All the excuses I had for not playing started to melt away. Worries that everyone would be better than me at shooting quickly dissipated as I realized there were still plenty of opponents dumb enough to get lured behind a rock or building to chase a seemingly terrified foe. I was concerned about gathering resources and building things, but you don’t have to do any of that. If anything, a freshly built structure is a sure sign that someone is around to shoot at. And nothing is more fun than standing on the other side of a wall some player is demolishing for resources, shotgun in hand, just waiting for the rubble to clear.
Okay fine, I was having fun. I bought the battle pass. I started doing quests to unlock new skins and gear. Around ten a.m. Sunday morning, I got my very first Victory Royale.
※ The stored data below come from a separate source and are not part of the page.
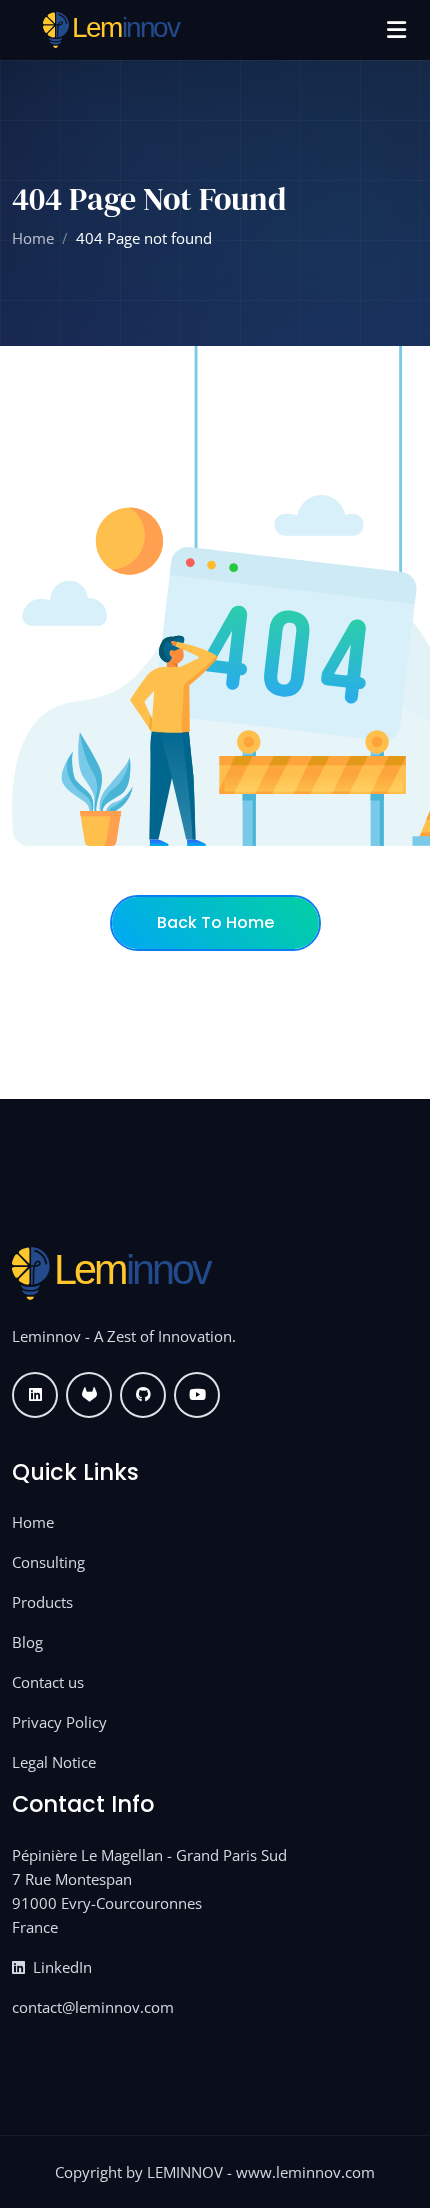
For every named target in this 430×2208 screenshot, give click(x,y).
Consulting (48, 1562)
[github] (143, 1395)
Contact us (48, 1682)
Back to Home (215, 922)
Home (33, 238)
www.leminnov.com (305, 2172)
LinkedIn (60, 1967)
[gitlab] (89, 1395)
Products (42, 1602)
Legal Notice (54, 1762)
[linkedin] (35, 1395)
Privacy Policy (59, 1722)
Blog (27, 1642)
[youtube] (197, 1395)
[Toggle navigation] (396, 30)
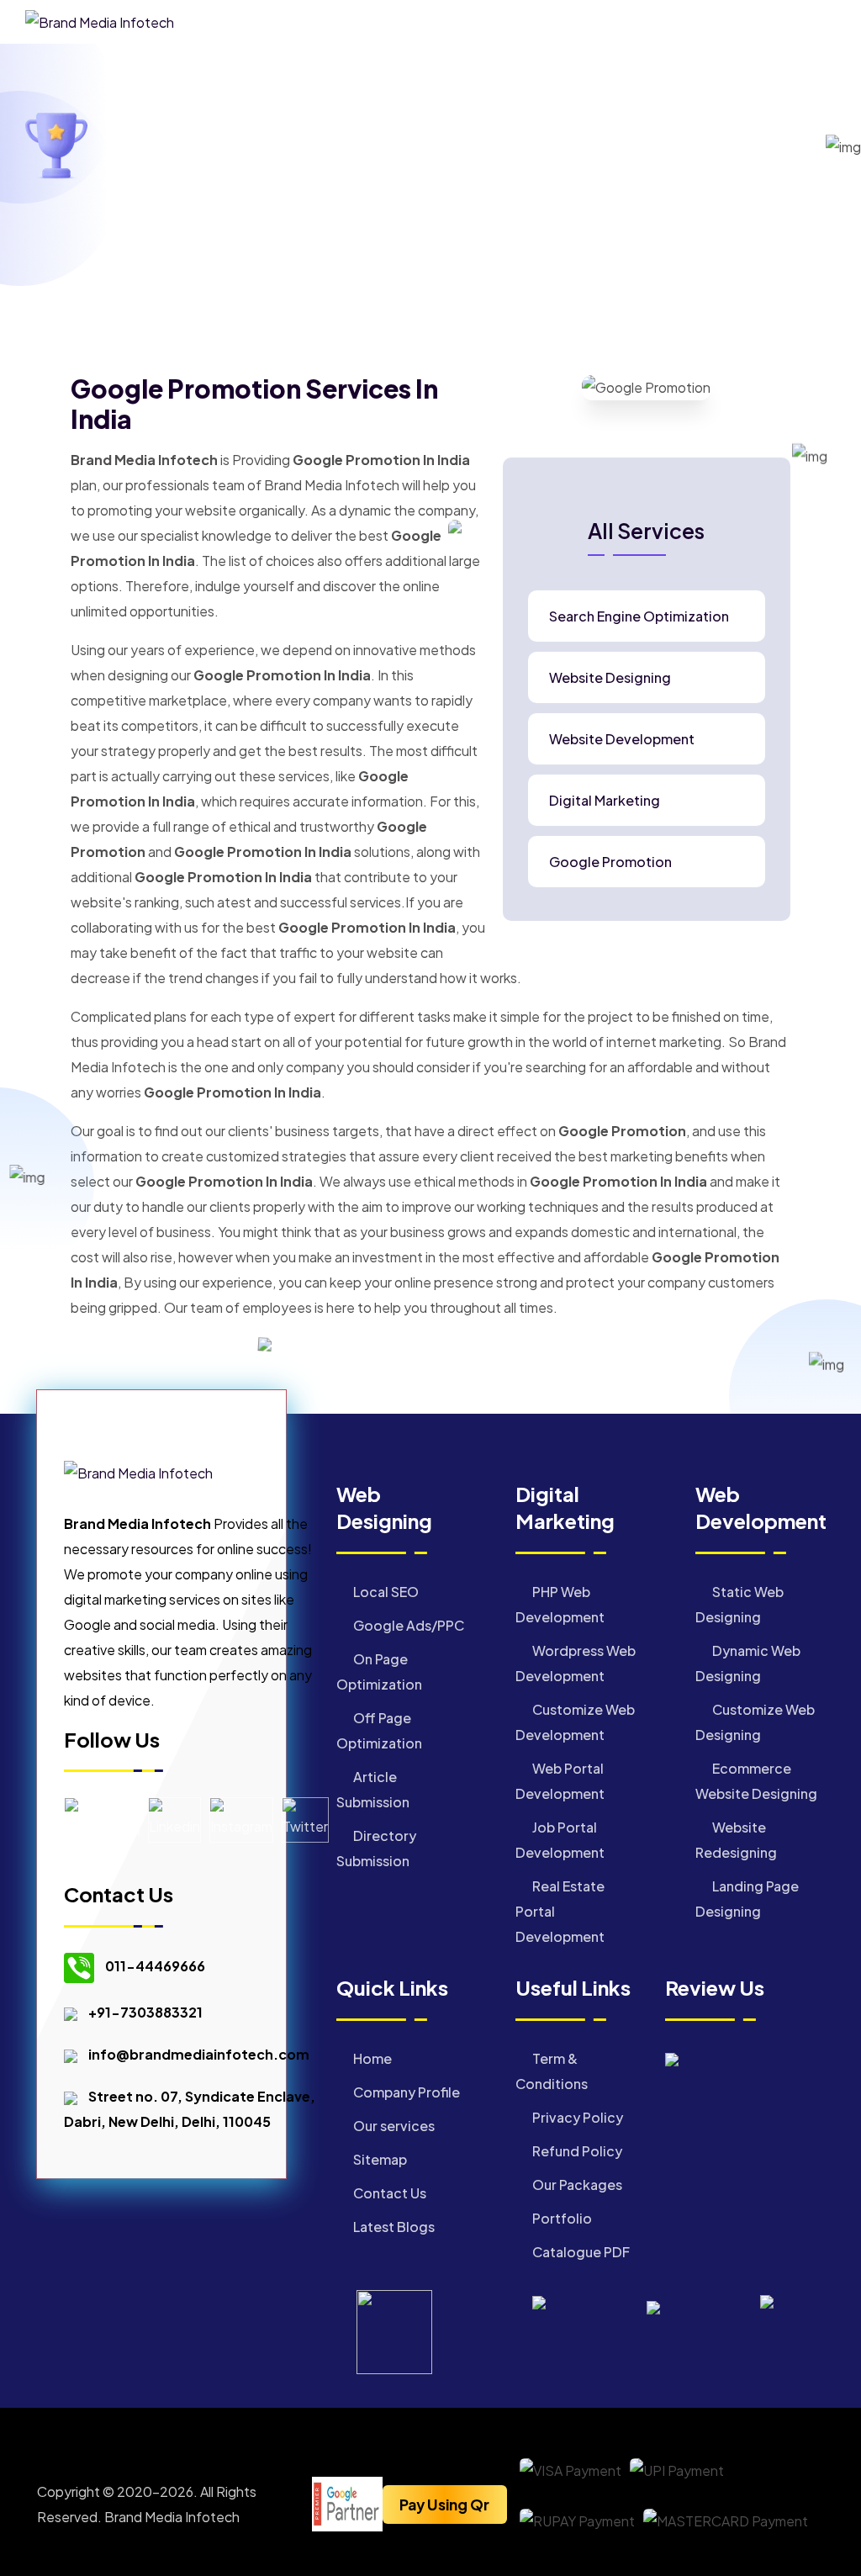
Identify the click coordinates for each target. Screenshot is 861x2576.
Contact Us (388, 2193)
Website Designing (610, 678)
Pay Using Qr (444, 2504)
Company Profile (405, 2092)
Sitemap (379, 2159)
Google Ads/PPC (407, 1625)
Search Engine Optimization (639, 616)
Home (286, 173)
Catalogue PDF (580, 2252)
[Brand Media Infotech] (99, 20)
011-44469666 (155, 1967)
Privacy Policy (576, 2117)
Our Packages (576, 2184)
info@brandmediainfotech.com (198, 2054)
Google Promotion (610, 862)
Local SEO (385, 1591)
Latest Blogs (393, 2226)
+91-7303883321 (145, 2012)
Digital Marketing (604, 800)
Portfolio (561, 2218)
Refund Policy (576, 2151)
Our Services (369, 173)
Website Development (622, 739)
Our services (393, 2125)
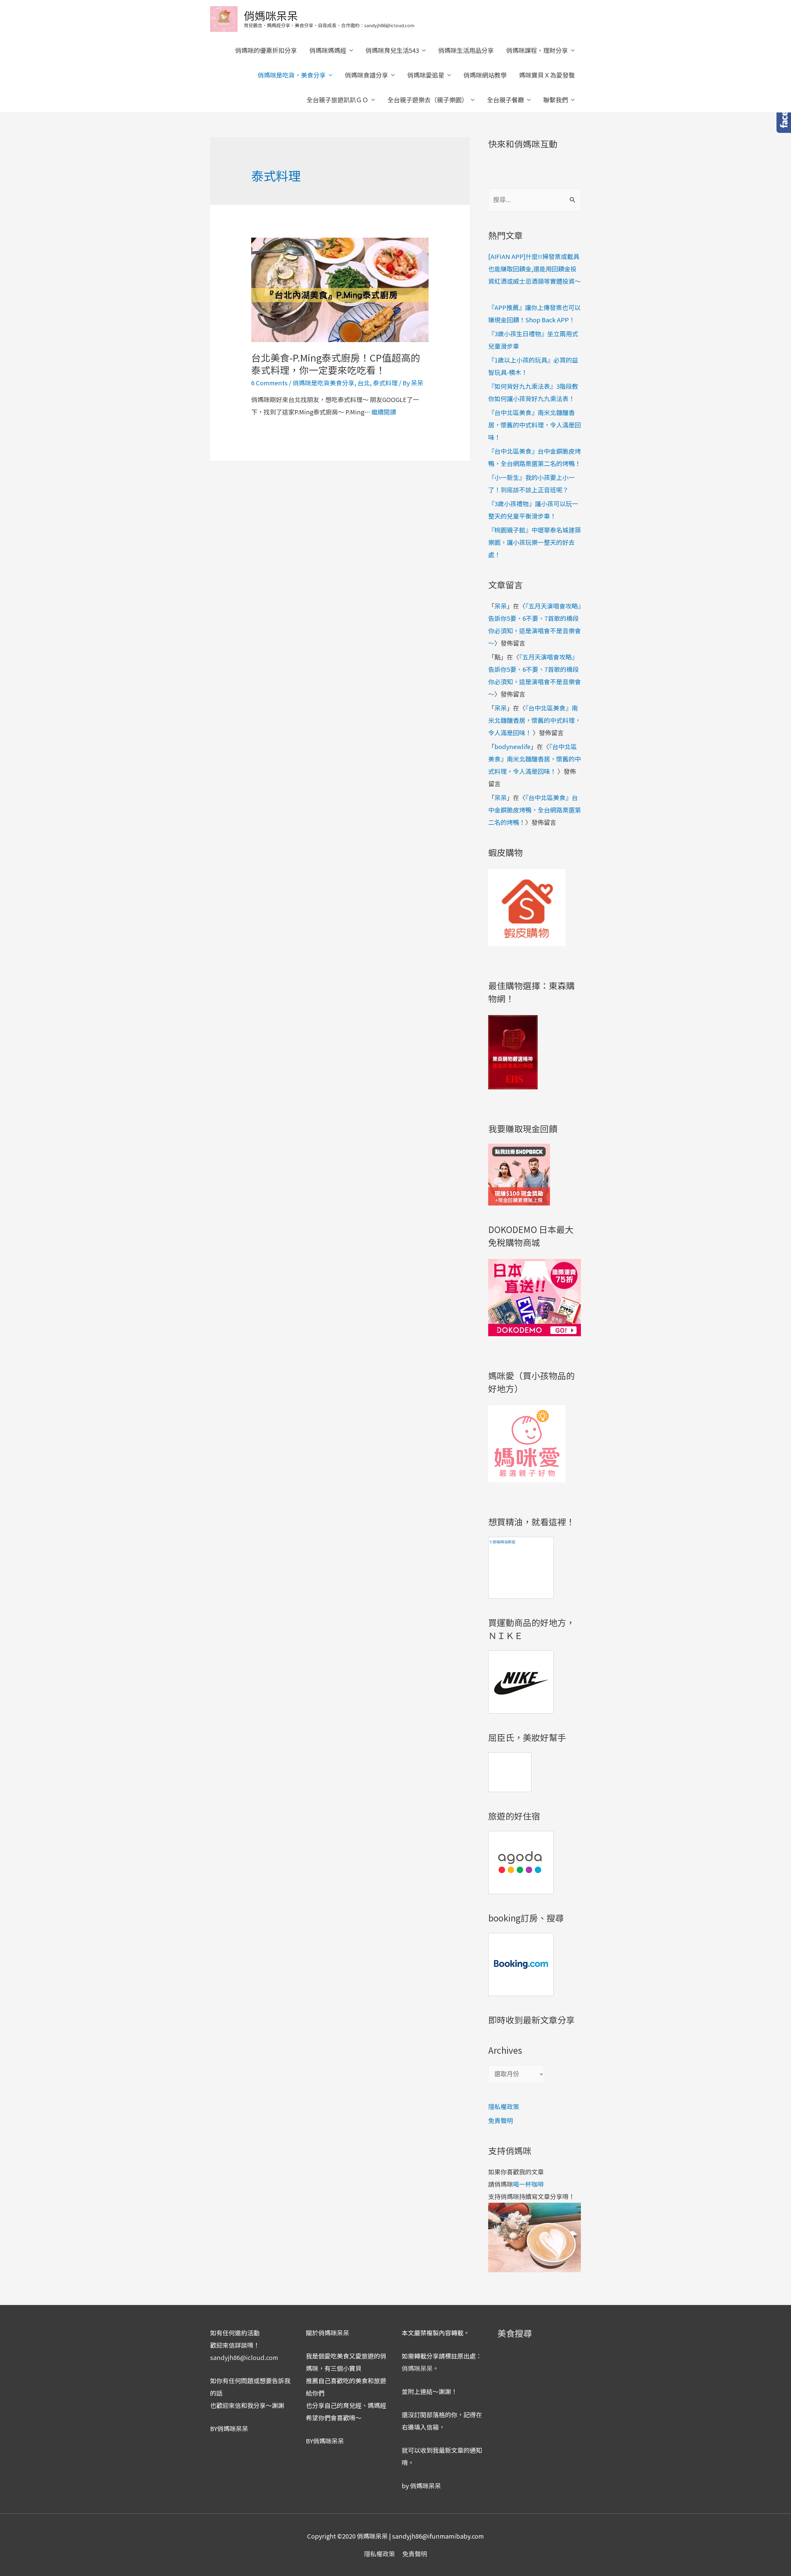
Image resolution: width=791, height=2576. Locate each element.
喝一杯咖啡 (528, 2184)
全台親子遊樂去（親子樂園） (427, 99)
I went on to earn two more Victory Royales yesterday, which I feel is quite the accomplishment but others tell me is much easier to do these days, what with the game’s use of bots and all. Still, that doesn’t take away from my sense of accomplishment. I look at my stats on Fortnite Tracker, and I feel proud.
I did manage to get into the final Ariana Grande performance yesterday afternoon, and it was just as spectacular the second time around. I did record sound this time, but I also left a marker on my game map which is present for every single scene, so my video is, once again, garbage. But I am prepared for whatever Fortnite concert comes next. I’ve got some cool skins, some dance moves, and the knowledge that if it came to it, I could probably take out at least half of my fellow concertgoers before one of them got me.
If I wound up back in the hospital tomorrow, I doubt anyone would ask me about Fortnite. So much has happened over the past few years. New gaming sensations have come and gone. We’re still in the grip of a global pandemic. I imagine that if any medical professional asked me what I did for a living and I answered “game journalism,” they’d simply nod and go about their business. Which is a shame, because I really want to talk about Fortnite right now.